Unnamed: 0,school,location,ranking,info.president,info.contacts.email.admission,info.contacts.email.general,info.contacts.tel
0,ABC primary school,London,2,John Kasich,admission@abc.com,info@abc.com,123456789


### 3.2 When the data is a list of dicts


In [24]:
json_list = [
    { 
        'class': 'Year 1', 
        'student count': 20, 
        'room': 'Yellow',
        'info': {
            'teachers': { 
                'math': 'Rick Scott', 
                'physics': 'Elon Mask' 
            }
        }
    },
    { 
        'class': 'Year 2', 
        'student count': 25, 
        'room': 'Blue',
        'info': {
            'teachers': { 
                'math': 'Alan Turing', 
                'physics': 'Albert Einstein' 
            }
        },
    },
]
pd.json_normalize(json_list)

Unnamed: 0,class,student count,room,info.teachers.math,info.teachers.physics
0,Year 1,20,Yellow,Rick Scott,Elon Mask
1,Year 2,25,Blue,Alan Turing,Albert Einstein


## 3. Flattening JSON with a nested list

### 3.1 When the data is a dict

In [25]:
json_obj = {
    'school': 'ABC primary school',
    'location': 'London',
    'ranking': 2,
    'info': {
        'president': 'John Kasich',
        'contacts': {
          'email': {
              'admission': 'admission@abc.com',
              'general': 'info@abc.com'
          },
          'tel': '123456789',
      }
    },
    'students': [
      { 'name': 'Tom' },
      { 'name': 'James' },
      { 'name': 'Jacqueline' }
    ],
}

In [26]:
pd.json_normalize(json_obj)

Unnamed: 0,school,location,ranking,students,info.president,info.contacts.email.admission,info.contacts.email.general,info.contacts.tel
0,ABC primary school,London,2,"[{'name': 'Tom'}, {'name': 'James'}, {'name': ...",John Kasich,admission@abc.com,info@abc.com,123456789


We can see that our nested list is put up into a single column students and other values are flattened.

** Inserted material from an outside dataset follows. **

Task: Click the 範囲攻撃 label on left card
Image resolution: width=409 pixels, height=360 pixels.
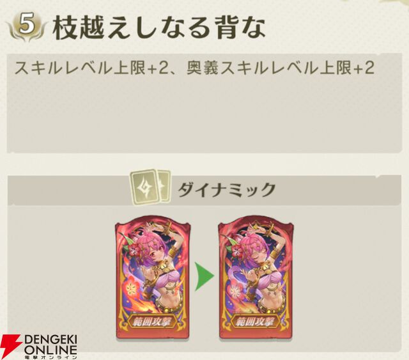Action: tap(153, 321)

How can we flatten the nested list? To do that, we can set the argument record_path to ['students']:

In [28]:
pd.json_normalize(json_obj, record_path=['students'])

Unnamed: 0,name
0,Tom
1,James
2,Jacqueline


The result looks great but doesn’t include school and tel. To include them, we can use the argument meta to specify a list of metadata we want in the result.

In [29]:
pd.json_normalize(
    json_obj, 
    record_path =['students'],
    meta=['school', ['info', 'contacts', 'tel']],
)

Unnamed: 0,name,school,info.contacts.tel
0,Tom,ABC primary school,123456789
1,James,ABC primary school,123456789
2,Jacqueline,ABC primary school,123456789


### 3.2 When the data is a list of dicts

In [63]:
json_list = [
    { 
        'class': 'Year 1', 
        'student count': 20, 
        'room': 'Yellow',
        'info': {
            'teachers': { 
                'math': 'Rick Scott', 
                'physics': 'Elon Mask' 
            }
        },
        'students': [
            { 
                'name': 'Tom', 
                'sex': 'M', 
                'grades': { 'math': 66, 'physics': 77 } 
            },
            { 
                'name': 'James', 
                'sex': 'M', 
                'grades': { 'math': 80, 'physics': 78 } 
            },
        ]
    },
    { 
        'class': 'Year 2', 
        'student count': 25, 
        'room': 'Blue',
        'info': {
            'teachers': { 
                'math': 'Alan Turing', 
                'physics': 'Albert Einstein' 
            }
        },
        'students': [
            { 'name': 'Tony', 'sex': 'M' },
            { 'name': 'Jacqueline', 'sex': 'F' },
        ]
    },
]
pd.json_normalize(json_list)

Unnamed: 0,class,student count,room,students,info.teachers.math,info.teachers.physics
0,Year 1,20,Yellow,"[{'name': 'Tom', 'sex': 'M', 'grades': {'math'...",Rick Scott,Elon Mask
1,Year 2,25,Blue,"[{'name': 'Tony', 'sex': 'M'}, {'name': 'Jacqu...",Alan Turing,Albert Einstein


All nested lists are put up into a single column students and other values are flattened. To flatten the nested list, we can set the argument record_path to ['students']. Notices that not all records have math and physics, and those missing values are shown as NaN.

In [64]:
pd.json_normalize(json_list, record_path=['students'])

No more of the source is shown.